Puis, entre le milieu du Ier siècle et la première moitié du IIe siècle, cette activité prend une nouvelle forme avec la fabrication de chaux, marquée par les traces d'un bâtiment en appentis et d'une aire de travail aux sols réalisés à partir de matériaux de rejets et démantèlement de fours. Il est intéressant de mettre en relation cette évolution avec celle observée lors des fouilles de l'hospice Bellevaux, place Bacchus : des fours à chaux précoces sont en effet présents sur ce site au début Ier siècle, alors que, au nord-ouest, la carrière du 85 rue Battant est en exploitation. Par la suite, l'installation de la domus à Bellevaux, et peut-être la construction d'une frange de bâtiment sur la bordure nord de la rue antique, marquent sans doute le recul de la zone de production de chaux à l'arrière de la parcelle du 85 rue Battant, la zone d'extraction s'en trouvant quant à elle soit désaffectée, soit rejetée encore plus loin. Il semblerait donc que la limite de construction urbaine progresse vers le nord-ouest entre le Ier et le IIe siècle, faisant ainsi reculer la « frange » d'espaces ouverts dévolus aux activités artisanales liées à la construction.

Ruptures et continuités

La fonction de ce secteur change nettement dès la première moitié du IIe siècle. Aux activités artisanales succède une mise en végétation (cultures vivrières, jardins ou enclos) structurée par la construction de murets de terrasses en pierres sèches, puis de murs de clôtures, ce qui pourrait indiquer que le secteur se trouve alors en bordure de la zone urbanisée.

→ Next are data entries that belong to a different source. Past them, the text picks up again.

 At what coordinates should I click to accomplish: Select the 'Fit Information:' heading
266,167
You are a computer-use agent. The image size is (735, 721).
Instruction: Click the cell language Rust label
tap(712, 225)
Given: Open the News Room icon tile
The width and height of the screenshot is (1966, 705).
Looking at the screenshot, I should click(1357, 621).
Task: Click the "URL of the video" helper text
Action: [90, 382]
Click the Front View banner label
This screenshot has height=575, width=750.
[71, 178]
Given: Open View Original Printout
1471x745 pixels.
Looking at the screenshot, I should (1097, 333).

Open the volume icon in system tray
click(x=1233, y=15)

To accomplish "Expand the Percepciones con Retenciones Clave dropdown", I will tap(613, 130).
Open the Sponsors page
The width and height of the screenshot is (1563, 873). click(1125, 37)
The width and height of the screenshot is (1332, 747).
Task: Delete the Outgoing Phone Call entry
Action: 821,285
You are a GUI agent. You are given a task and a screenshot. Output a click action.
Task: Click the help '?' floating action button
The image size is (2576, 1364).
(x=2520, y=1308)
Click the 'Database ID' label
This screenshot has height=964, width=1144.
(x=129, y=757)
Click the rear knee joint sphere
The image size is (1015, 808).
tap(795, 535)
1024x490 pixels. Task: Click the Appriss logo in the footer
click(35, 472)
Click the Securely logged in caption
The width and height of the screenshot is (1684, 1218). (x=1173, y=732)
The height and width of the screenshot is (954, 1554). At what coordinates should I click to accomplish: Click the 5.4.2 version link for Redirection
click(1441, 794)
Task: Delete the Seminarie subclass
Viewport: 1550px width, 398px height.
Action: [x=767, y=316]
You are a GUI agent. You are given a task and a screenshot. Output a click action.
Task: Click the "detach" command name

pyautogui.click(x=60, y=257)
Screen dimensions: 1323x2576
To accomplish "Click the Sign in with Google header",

Entre ces jardins qui constituent la dernière occupation antique et la première occupation médiévale au XIIIe siècle, précédant la mise en place d'un nouveau lotissement du secteur, aucune trace d'activité humaine n'a été observée.
Au XVe siècle, une cave semi-enterrée, de plan allongé, révélatrice d'un parcellaire médiéval en lanière, est installée dans la partie sud de l'emprise.
La parcelle est profondément remaniée au début du XVIIe siècle par la construction de l'« Auberge du Mouton blanc », dont les bâtiments et les jardins sont encore en partie visibles de nos jours malgré la destruction partielle récente.
À noter enfin que le relief important généré par le front de taille de la carrière au début du Ier siècle reste encore décelable aujourd'hui, et que cette topographie particulière a continué de déterminer jusqu'à nos jours toute l'organisation du parcellaire et de l'urbanisme du quartier.